The Day She Paid is a 1919 American silent drama film directed by Rex Ingram and starring Francelia Billington, Charles Clary, and Harry von Meter.

== Plot ==
Set in Manhattan, New York, Marion Buckley receives a marriage proposal from Warren Rogers, a wealthy department store owner. Warren Rogers, however, is a widower with two daughters and has not taken the opportunity to remarry until now. However, Marion Buckley is very hesitant in accepting the marriage proposal, due to the fact that she had an affair with her employer, Leon Kessler and had promised to marry her. But after confronting Kessler with the news of the marriage proposal, he relents and promises to say nothing of the affair. Buckley and Rogers go on to get married, living happily together, until one day Kessler comes to visit, not to expose Buckley about the affair, but rather to ask for Rogers for his daughter, Ardath's, hand in marriage. Unsuspecting of anything, Rogers agrees to the marriage proposal, but in an effort to save Ardath from Kessler, hinting at an abusive relationship previously, Marion intervenes and tells Roger about the affair between the two.

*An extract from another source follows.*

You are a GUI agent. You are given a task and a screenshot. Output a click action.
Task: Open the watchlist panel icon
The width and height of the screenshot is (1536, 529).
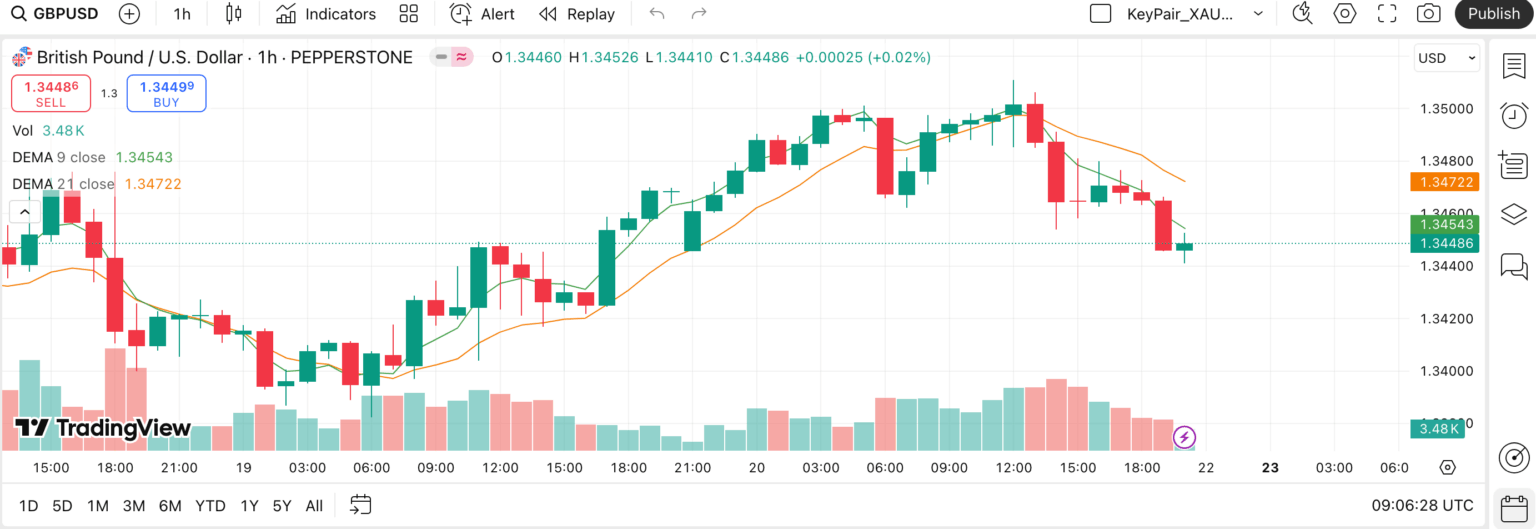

This enrages Rogers causing him to throw out Buckley stating that "sowing one's wild oats" is all right for a man, but not for a woman" . After this conflict, Marion decides to become a newspaper reporter in New York City where she encounters Kessler and learns that he is still chasing after Ardath, who is visiting New York with Rogers. In an attempt to save her from Kessler once again, Marion offers herself to him in exchange for him to leave Ardath alone for good. This conversation is heard through the door by Warren, and leads to him not only violently attack Kessler, but also take Marion back home, seemingly forgiving her.

==Cast==
- Francelia Billington as Marion Buckley
- Charles Clary as Warren Rogers
- Harry von Meter as Leon Kessler
- Lillian Rich as Ardath
- Nancy Caswell as Betty
- Marcel Drageauson as Modiste Assistant
- Miss DuPont
- Alice Terry

==Bibliography==
- Leonhard Gmür. Rex Ingram: Hollywood's Rebel of the Silver Screen. 2013.